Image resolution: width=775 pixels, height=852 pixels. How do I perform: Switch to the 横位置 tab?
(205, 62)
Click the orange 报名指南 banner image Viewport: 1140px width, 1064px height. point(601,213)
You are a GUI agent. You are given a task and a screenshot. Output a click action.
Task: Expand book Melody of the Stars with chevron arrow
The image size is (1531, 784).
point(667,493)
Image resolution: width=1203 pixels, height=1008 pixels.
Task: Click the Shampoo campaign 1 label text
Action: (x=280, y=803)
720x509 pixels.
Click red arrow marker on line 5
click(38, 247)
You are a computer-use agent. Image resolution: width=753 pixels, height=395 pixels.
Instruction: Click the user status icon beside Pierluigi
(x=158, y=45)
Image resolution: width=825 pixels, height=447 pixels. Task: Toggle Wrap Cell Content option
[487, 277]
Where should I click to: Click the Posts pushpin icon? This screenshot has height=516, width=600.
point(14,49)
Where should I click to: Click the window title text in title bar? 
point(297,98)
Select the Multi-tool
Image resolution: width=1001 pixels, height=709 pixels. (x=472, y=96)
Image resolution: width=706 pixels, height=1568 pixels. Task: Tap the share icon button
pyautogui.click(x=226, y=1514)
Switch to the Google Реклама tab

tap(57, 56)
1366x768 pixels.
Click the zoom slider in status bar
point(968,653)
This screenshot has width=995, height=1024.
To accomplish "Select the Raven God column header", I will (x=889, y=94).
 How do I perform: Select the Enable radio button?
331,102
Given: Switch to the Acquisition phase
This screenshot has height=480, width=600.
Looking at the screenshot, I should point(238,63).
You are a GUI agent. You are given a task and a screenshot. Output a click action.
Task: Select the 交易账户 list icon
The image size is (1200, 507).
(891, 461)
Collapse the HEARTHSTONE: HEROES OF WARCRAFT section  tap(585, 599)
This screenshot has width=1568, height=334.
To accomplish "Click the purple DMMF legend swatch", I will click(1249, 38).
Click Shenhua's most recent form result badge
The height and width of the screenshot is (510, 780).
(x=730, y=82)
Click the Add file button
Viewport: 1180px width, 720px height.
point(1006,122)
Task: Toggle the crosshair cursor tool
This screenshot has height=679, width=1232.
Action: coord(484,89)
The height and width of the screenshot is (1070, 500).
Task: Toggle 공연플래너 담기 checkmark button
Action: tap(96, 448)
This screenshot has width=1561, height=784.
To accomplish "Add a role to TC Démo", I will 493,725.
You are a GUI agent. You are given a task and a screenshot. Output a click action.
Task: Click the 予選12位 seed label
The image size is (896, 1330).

WORK ITEM: Give an exact copy of the lines above from the line with "Click the orange" up to and including the line with "720x509 pixels.", and leave everything else out.

RESPONSE BELOW:
Click the orange 报名指南 banner image Viewport: 1140px width, 1064px height. point(601,213)
You are a GUI agent. You are given a task and a screenshot. Output a click action.
Task: Expand book Melody of the Stars with chevron arrow
The image size is (1531, 784).
point(667,493)
Image resolution: width=1203 pixels, height=1008 pixels.
Task: Click the Shampoo campaign 1 label text
Action: (x=280, y=803)
720x509 pixels.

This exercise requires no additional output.